Collected data entries
►

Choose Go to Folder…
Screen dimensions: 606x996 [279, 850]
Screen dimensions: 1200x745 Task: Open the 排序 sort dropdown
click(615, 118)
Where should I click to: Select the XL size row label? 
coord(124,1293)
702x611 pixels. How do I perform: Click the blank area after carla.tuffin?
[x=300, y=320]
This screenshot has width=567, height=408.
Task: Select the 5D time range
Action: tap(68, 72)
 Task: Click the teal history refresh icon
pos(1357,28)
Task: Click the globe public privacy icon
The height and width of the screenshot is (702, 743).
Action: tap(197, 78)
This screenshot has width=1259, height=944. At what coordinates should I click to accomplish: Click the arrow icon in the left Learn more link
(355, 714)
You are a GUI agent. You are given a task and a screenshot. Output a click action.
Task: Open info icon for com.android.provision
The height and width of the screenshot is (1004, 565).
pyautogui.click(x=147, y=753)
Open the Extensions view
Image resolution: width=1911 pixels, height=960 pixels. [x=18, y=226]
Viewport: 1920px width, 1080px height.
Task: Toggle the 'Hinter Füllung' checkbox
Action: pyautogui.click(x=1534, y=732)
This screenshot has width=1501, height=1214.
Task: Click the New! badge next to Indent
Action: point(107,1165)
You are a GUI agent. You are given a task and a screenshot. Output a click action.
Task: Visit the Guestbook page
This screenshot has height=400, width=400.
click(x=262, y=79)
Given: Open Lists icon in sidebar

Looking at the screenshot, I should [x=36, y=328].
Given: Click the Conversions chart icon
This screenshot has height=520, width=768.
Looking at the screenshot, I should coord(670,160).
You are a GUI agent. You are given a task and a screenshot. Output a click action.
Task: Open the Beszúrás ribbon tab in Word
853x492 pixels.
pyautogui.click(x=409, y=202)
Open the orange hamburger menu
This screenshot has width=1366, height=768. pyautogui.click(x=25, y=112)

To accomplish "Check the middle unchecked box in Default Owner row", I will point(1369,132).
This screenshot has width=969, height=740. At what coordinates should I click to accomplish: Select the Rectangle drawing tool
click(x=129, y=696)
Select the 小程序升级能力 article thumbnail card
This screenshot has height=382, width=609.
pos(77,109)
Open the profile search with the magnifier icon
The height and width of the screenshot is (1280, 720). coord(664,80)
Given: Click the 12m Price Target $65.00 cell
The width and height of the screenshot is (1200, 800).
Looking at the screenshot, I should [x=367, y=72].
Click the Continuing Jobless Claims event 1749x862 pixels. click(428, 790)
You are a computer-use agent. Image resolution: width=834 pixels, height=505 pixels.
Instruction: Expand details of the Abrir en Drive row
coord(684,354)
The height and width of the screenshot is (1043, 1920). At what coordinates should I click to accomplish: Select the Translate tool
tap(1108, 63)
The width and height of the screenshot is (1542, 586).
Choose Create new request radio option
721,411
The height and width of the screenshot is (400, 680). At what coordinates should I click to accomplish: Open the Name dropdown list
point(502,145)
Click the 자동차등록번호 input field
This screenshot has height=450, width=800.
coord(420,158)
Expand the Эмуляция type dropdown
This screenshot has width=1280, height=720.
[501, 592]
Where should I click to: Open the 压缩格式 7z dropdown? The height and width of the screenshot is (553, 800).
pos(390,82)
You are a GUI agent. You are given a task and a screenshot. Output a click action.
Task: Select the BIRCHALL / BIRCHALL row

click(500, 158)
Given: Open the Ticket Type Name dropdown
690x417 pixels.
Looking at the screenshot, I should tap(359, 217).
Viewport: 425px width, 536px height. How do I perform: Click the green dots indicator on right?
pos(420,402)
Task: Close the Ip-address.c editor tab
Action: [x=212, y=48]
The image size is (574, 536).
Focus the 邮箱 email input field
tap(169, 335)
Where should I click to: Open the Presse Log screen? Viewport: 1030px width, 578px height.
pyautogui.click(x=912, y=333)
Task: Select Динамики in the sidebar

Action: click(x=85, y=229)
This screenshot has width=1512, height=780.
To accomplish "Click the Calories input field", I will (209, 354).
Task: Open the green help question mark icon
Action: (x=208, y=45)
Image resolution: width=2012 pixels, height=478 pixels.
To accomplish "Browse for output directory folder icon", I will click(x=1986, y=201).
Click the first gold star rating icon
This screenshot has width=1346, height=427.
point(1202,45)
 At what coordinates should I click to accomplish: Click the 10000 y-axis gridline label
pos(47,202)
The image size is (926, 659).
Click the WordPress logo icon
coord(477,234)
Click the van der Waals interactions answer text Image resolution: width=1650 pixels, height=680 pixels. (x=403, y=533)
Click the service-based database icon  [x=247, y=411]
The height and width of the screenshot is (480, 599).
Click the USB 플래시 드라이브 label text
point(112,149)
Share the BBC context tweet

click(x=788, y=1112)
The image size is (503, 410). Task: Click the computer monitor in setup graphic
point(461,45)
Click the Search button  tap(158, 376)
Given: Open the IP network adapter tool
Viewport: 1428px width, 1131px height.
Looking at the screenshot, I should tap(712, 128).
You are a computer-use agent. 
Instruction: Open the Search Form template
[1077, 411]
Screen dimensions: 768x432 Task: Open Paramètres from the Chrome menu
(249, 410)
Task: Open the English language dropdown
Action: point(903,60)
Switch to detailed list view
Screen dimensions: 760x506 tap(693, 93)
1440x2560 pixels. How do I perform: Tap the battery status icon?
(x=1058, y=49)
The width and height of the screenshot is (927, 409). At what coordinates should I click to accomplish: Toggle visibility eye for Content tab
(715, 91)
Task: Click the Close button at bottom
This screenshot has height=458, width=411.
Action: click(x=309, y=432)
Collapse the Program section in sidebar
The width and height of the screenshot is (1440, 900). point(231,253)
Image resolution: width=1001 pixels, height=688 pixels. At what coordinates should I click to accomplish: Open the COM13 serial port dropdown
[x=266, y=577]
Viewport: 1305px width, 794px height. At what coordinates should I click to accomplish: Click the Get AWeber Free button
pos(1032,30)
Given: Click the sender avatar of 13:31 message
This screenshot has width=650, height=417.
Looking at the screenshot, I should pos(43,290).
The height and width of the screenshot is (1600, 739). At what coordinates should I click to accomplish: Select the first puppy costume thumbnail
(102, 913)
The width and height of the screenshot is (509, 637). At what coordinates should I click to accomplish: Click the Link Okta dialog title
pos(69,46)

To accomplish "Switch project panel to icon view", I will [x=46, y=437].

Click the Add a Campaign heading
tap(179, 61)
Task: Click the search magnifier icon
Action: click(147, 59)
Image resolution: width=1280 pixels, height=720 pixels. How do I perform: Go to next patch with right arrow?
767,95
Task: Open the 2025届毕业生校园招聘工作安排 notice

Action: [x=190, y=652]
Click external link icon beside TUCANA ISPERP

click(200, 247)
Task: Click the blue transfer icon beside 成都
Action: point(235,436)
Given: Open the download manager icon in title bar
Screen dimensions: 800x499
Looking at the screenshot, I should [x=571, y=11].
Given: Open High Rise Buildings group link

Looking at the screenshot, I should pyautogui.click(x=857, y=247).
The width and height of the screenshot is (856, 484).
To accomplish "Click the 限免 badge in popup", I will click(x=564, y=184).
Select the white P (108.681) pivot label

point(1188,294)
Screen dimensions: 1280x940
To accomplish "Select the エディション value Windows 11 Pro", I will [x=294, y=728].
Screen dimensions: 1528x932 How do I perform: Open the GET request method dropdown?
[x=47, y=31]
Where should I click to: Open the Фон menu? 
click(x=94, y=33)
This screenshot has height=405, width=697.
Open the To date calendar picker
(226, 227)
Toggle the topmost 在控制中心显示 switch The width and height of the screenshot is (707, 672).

◄

=== Brief ===
Output an identical copy of every record above.

=== Exercise result ===
Choose Go to Folder…
Screen dimensions: 606x996 [279, 850]
Screen dimensions: 1200x745 Task: Open the 排序 sort dropdown
click(615, 118)
Where should I click to: Select the XL size row label? 
coord(124,1293)
702x611 pixels. How do I perform: Click the blank area after carla.tuffin?
[x=300, y=320]
This screenshot has width=567, height=408.
Task: Select the 5D time range
Action: tap(68, 72)
 Task: Click the teal history refresh icon
pos(1357,28)
Task: Click the globe public privacy icon
The height and width of the screenshot is (702, 743).
Action: tap(197, 78)
This screenshot has width=1259, height=944. At what coordinates should I click to accomplish: Click the arrow icon in the left Learn more link
(355, 714)
You are a GUI agent. You are given a task and a screenshot. Output a click action.
Task: Open info icon for com.android.provision
The height and width of the screenshot is (1004, 565).
pyautogui.click(x=147, y=753)
Open the Extensions view
Image resolution: width=1911 pixels, height=960 pixels. [x=18, y=226]
Viewport: 1920px width, 1080px height.
Task: Toggle the 'Hinter Füllung' checkbox
Action: pyautogui.click(x=1534, y=732)
This screenshot has width=1501, height=1214.
Task: Click the New! badge next to Indent
Action: point(107,1165)
You are a GUI agent. You are given a task and a screenshot. Output a click action.
Task: Visit the Guestbook page
This screenshot has height=400, width=400.
click(x=262, y=79)
Given: Open Lists icon in sidebar

Looking at the screenshot, I should [x=36, y=328].
Given: Click the Conversions chart icon
This screenshot has height=520, width=768.
Looking at the screenshot, I should coord(670,160).
You are a GUI agent. You are given a task and a screenshot. Output a click action.
Task: Open the Beszúrás ribbon tab in Word
853x492 pixels.
pyautogui.click(x=409, y=202)
Open the orange hamburger menu
This screenshot has width=1366, height=768. pyautogui.click(x=25, y=112)

To accomplish "Check the middle unchecked box in Default Owner row", I will point(1369,132).
This screenshot has width=969, height=740. At what coordinates should I click to accomplish: Select the Rectangle drawing tool
click(x=129, y=696)
Select the 小程序升级能力 article thumbnail card
This screenshot has height=382, width=609.
pos(77,109)
Open the profile search with the magnifier icon
The height and width of the screenshot is (1280, 720). coord(664,80)
Given: Click the 12m Price Target $65.00 cell
The width and height of the screenshot is (1200, 800).
Looking at the screenshot, I should [x=367, y=72].
Click the Continuing Jobless Claims event 1749x862 pixels. click(428, 790)
You are a computer-use agent. Image resolution: width=834 pixels, height=505 pixels.
Instruction: Expand details of the Abrir en Drive row
coord(684,354)
The height and width of the screenshot is (1043, 1920). At what coordinates should I click to accomplish: Select the Translate tool
tap(1108, 63)
The width and height of the screenshot is (1542, 586).
Choose Create new request radio option
721,411
The height and width of the screenshot is (400, 680). At what coordinates should I click to accomplish: Open the Name dropdown list
point(502,145)
Click the 자동차등록번호 input field
This screenshot has height=450, width=800.
coord(420,158)
Expand the Эмуляция type dropdown
This screenshot has width=1280, height=720.
[501, 592]
Where should I click to: Open the 压缩格式 7z dropdown? The height and width of the screenshot is (553, 800).
pos(390,82)
You are a GUI agent. You are given a task and a screenshot. Output a click action.
Task: Select the BIRCHALL / BIRCHALL row

click(500, 158)
Given: Open the Ticket Type Name dropdown
690x417 pixels.
Looking at the screenshot, I should tap(359, 217).
Viewport: 425px width, 536px height. How do I perform: Click the green dots indicator on right?
pos(420,402)
Task: Close the Ip-address.c editor tab
Action: [x=212, y=48]
The image size is (574, 536).
Focus the 邮箱 email input field
tap(169, 335)
Where should I click to: Open the Presse Log screen? Viewport: 1030px width, 578px height.
pyautogui.click(x=912, y=333)
Task: Select Динамики in the sidebar

Action: click(x=85, y=229)
This screenshot has width=1512, height=780.
To accomplish "Click the Calories input field", I will (209, 354).
Task: Open the green help question mark icon
Action: (x=208, y=45)
Image resolution: width=2012 pixels, height=478 pixels.
To accomplish "Browse for output directory folder icon", I will click(x=1986, y=201).
Click the first gold star rating icon
This screenshot has width=1346, height=427.
point(1202,45)
 At what coordinates should I click to accomplish: Click the 10000 y-axis gridline label
pos(47,202)
The image size is (926, 659).
Click the WordPress logo icon
coord(477,234)
Click the van der Waals interactions answer text Image resolution: width=1650 pixels, height=680 pixels. (x=403, y=533)
Click the service-based database icon  [x=247, y=411]
The height and width of the screenshot is (480, 599).
Click the USB 플래시 드라이브 label text
point(112,149)
Share the BBC context tweet

click(x=788, y=1112)
The image size is (503, 410). Task: Click the computer monitor in setup graphic
point(461,45)
Click the Search button  tap(158, 376)
Given: Open the IP network adapter tool
Viewport: 1428px width, 1131px height.
Looking at the screenshot, I should tap(712, 128).
You are a computer-use agent. 
Instruction: Open the Search Form template
[1077, 411]
Screen dimensions: 768x432 Task: Open Paramètres from the Chrome menu
(249, 410)
Task: Open the English language dropdown
Action: point(903,60)
Switch to detailed list view
Screen dimensions: 760x506 tap(693, 93)
1440x2560 pixels. How do I perform: Tap the battery status icon?
(x=1058, y=49)
The width and height of the screenshot is (927, 409). At what coordinates should I click to accomplish: Toggle visibility eye for Content tab
(715, 91)
Task: Click the Close button at bottom
This screenshot has height=458, width=411.
Action: click(x=309, y=432)
Collapse the Program section in sidebar
The width and height of the screenshot is (1440, 900). point(231,253)
Image resolution: width=1001 pixels, height=688 pixels. At what coordinates should I click to accomplish: Open the COM13 serial port dropdown
[x=266, y=577]
Viewport: 1305px width, 794px height. At what coordinates should I click to accomplish: Click the Get AWeber Free button
pos(1032,30)
Given: Click the sender avatar of 13:31 message
This screenshot has width=650, height=417.
Looking at the screenshot, I should pos(43,290).
The height and width of the screenshot is (1600, 739). At what coordinates should I click to accomplish: Select the first puppy costume thumbnail
(102, 913)
The width and height of the screenshot is (509, 637). At what coordinates should I click to accomplish: Click the Link Okta dialog title
pos(69,46)

To accomplish "Switch project panel to icon view", I will [x=46, y=437].

Click the Add a Campaign heading
tap(179, 61)
Task: Click the search magnifier icon
Action: click(147, 59)
Image resolution: width=1280 pixels, height=720 pixels. How do I perform: Go to next patch with right arrow?
767,95
Task: Open the 2025届毕业生校园招聘工作安排 notice

Action: [x=190, y=652]
Click external link icon beside TUCANA ISPERP

click(200, 247)
Task: Click the blue transfer icon beside 成都
Action: point(235,436)
Given: Open the download manager icon in title bar
Screen dimensions: 800x499
Looking at the screenshot, I should [x=571, y=11].
Given: Open High Rise Buildings group link

Looking at the screenshot, I should pyautogui.click(x=857, y=247).
The width and height of the screenshot is (856, 484).
To accomplish "Click the 限免 badge in popup", I will click(x=564, y=184).
Select the white P (108.681) pivot label

point(1188,294)
Screen dimensions: 1280x940
To accomplish "Select the エディション value Windows 11 Pro", I will [x=294, y=728].
Screen dimensions: 1528x932 How do I perform: Open the GET request method dropdown?
[x=47, y=31]
Where should I click to: Open the Фон menu? 
click(x=94, y=33)
This screenshot has height=405, width=697.
Open the To date calendar picker
(226, 227)
Toggle the topmost 在控制中心显示 switch The width and height of the screenshot is (707, 672).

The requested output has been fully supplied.